Exercise ->
Repeat the whole of the data, keeping every detail the same.

Dataset entries ->
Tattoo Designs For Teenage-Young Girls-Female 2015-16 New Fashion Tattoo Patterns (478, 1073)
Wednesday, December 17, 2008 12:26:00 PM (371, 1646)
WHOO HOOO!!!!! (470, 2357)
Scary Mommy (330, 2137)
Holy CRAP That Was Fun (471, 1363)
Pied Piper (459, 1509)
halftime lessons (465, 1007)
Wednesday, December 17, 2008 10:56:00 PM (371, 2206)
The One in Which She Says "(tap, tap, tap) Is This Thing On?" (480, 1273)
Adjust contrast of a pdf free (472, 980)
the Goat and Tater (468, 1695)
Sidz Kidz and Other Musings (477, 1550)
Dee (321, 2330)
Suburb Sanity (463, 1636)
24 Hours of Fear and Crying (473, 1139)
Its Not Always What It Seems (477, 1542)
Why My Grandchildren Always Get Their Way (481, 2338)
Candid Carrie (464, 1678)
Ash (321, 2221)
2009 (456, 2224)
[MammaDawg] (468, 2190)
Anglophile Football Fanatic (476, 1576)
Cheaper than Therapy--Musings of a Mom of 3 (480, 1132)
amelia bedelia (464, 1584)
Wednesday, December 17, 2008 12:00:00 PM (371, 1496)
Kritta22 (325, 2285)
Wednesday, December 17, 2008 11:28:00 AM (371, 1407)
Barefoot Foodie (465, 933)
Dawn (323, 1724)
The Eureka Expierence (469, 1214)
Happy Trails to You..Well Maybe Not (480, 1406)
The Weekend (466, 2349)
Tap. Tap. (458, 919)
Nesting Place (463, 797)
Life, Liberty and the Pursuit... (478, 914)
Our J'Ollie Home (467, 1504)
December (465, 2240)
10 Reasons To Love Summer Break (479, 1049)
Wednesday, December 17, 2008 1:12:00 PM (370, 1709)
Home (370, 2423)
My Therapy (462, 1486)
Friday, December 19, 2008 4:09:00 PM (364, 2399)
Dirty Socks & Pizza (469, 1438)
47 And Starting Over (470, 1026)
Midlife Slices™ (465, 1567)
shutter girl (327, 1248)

Output for this exercise ->
Tattoo Designs For Teenage-Young Girls-Female 2015-16 New Fashion Tattoo Patterns (478, 1073)
Wednesday, December 17, 2008 12:26:00 PM (371, 1646)
WHOO HOOO!!!!! (470, 2357)
Scary Mommy (330, 2137)
Holy CRAP That Was Fun (471, 1363)
Pied Piper (459, 1509)
halftime lessons (465, 1007)
Wednesday, December 17, 2008 10:56:00 PM (371, 2206)
The One in Which She Says "(tap, tap, tap) Is This Thing On?" (480, 1273)
Adjust contrast of a pdf free (472, 980)
the Goat and Tater (468, 1695)
Sidz Kidz and Other Musings (477, 1550)
Dee (321, 2330)
Suburb Sanity (463, 1636)
24 Hours of Fear and Crying (473, 1139)
Its Not Always What It Seems (477, 1542)
Why My Grandchildren Always Get Their Way (481, 2338)
Candid Carrie (464, 1678)
Ash (321, 2221)
2009 (456, 2224)
[MammaDawg] (468, 2190)
Anglophile Football Fanatic (476, 1576)
Cheaper than Therapy--Musings of a Mom of 3 (480, 1132)
amelia bedelia (464, 1584)
Wednesday, December 17, 2008 12:00:00 PM (371, 1496)
Kritta22 (325, 2285)
Wednesday, December 17, 2008 11:28:00 AM (371, 1407)
Barefoot Foodie (465, 933)
Dawn (323, 1724)
The Eureka Expierence (469, 1214)
Happy Trails to You..Well Maybe Not (480, 1406)
The Weekend (466, 2349)
Tap. Tap. (458, 919)
Nesting Place (463, 797)
Life, Liberty and the Pursuit... (478, 914)
Our J'Ollie Home (467, 1504)
December (465, 2240)
10 Reasons To Love Summer Break (479, 1049)
Wednesday, December 17, 2008 1:12:00 PM (370, 1709)
Home (370, 2423)
My Therapy (462, 1486)
Friday, December 19, 2008 4:09:00 PM (364, 2399)
Dirty Socks & Pizza (469, 1438)
47 And Starting Over (470, 1026)
Midlife Slices™ (465, 1567)
shutter girl (327, 1248)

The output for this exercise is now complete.